[R] Clustering and Rand Index

From: Mark Hempelmann <neo27_at_t-online.de>
Date: Sat 07 Jan 2006 - 23:38:30 EST

Dear WizaRds,

I am trying to compute the (adjusted) Rand Index in order to comprehend the variable selection heuristic (VS-KM) according to Brusco/ Cradit 2001 (Psychometrika 66 No.2 p.249-270, 2001).

Unfortunately, I am unable to correctly use cl_ensemble and cl_agreement (package: clue). Here is what I am trying to do:


## Let p1..p4 be four partitions of the kind


Each object within the partitions is assigned to cluster 1,2,3 respectively. Now I have to create a cl_ensemble object, so that I can calculate the Rand index:

ens <- cl_ensemble(list=c(p1,p2,p3,p4))

which only leads to
"Ensemble elements must be all partitions or all hierarchies."

Although I understand that p1..p4 are vectors in this example, they represent the partitions I want to use. I don't know how to create the necessary partition object in order to transform it into an ensemble object, so that I can run cl_agreement - so much transformation, so little time...

**AIM**
Please write the next part of the forum post above on computing the Rand index with clue, picking up right after its final sentence.

**RAW DATA**
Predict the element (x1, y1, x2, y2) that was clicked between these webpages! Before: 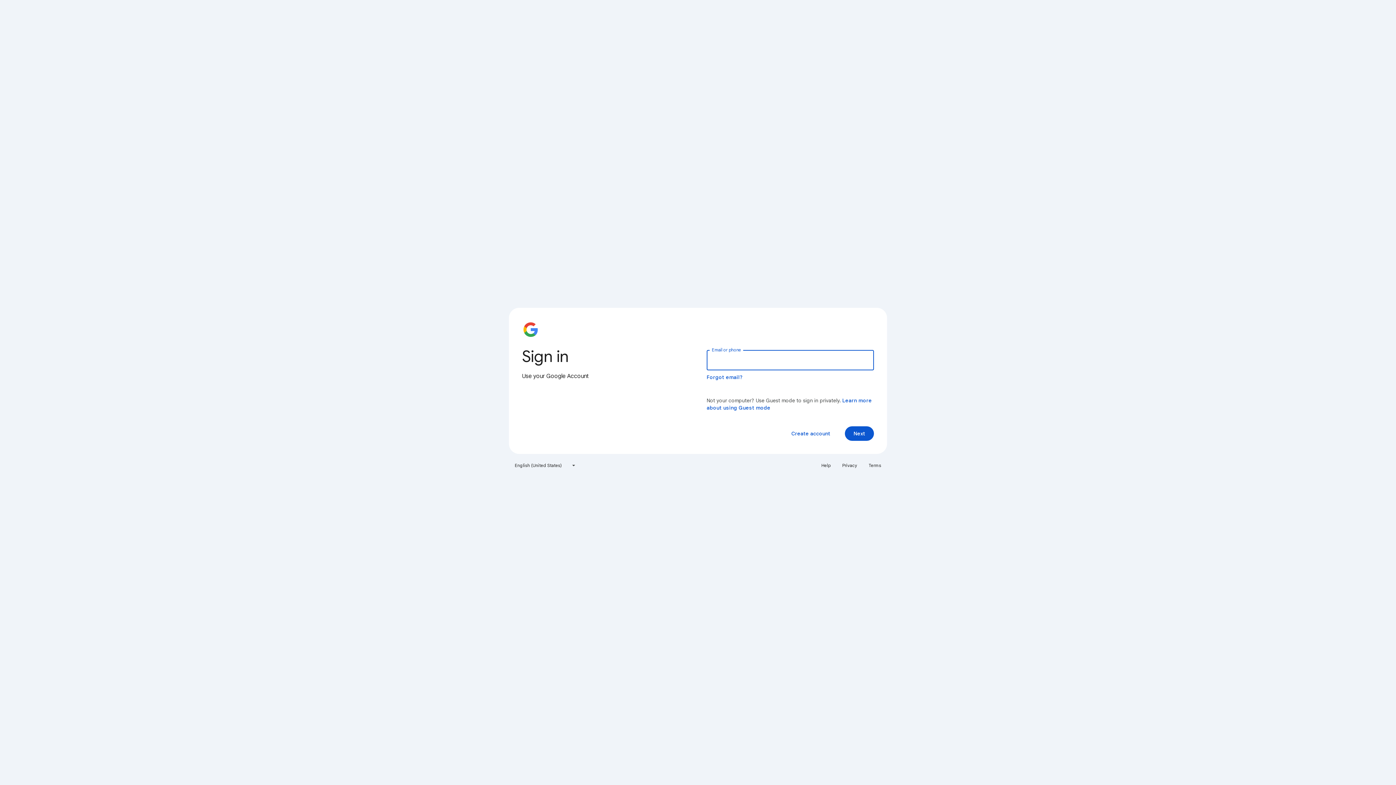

**THE ANSWER**
I have also tried to work around this prbl, creating partitions via k-means, but I do not get the same partitions I need to validate. I am sure the following algorithm needs improvement, especially the use of putting matrices into a list through a for loop (ouch) - I am very grateful for your comments of improving this terrible piece of R-work (is it easier to do sthg with apply?).

Thank you very much for your help and support Mark

mat <- matrix( c(6,7,8,2,3,4,12,14,14, 14,15,13,3,1,2,3,4,2, 15,3,10,5,11,7,13,6,1, 15,4,10,6,12,8,12,7,1), ncol=9, byrow=T ) rownames(mat) <- paste("v", 1:4, sep="" )

clus.mat <- vector(mode="list", length=4) for (i in 1:4){

        clus.mat[[i]] <- kmeans(mat[i,], centers=3, nstart=1, algorithm="MacQueen") ## run kmeans on each row (clustering per single variable)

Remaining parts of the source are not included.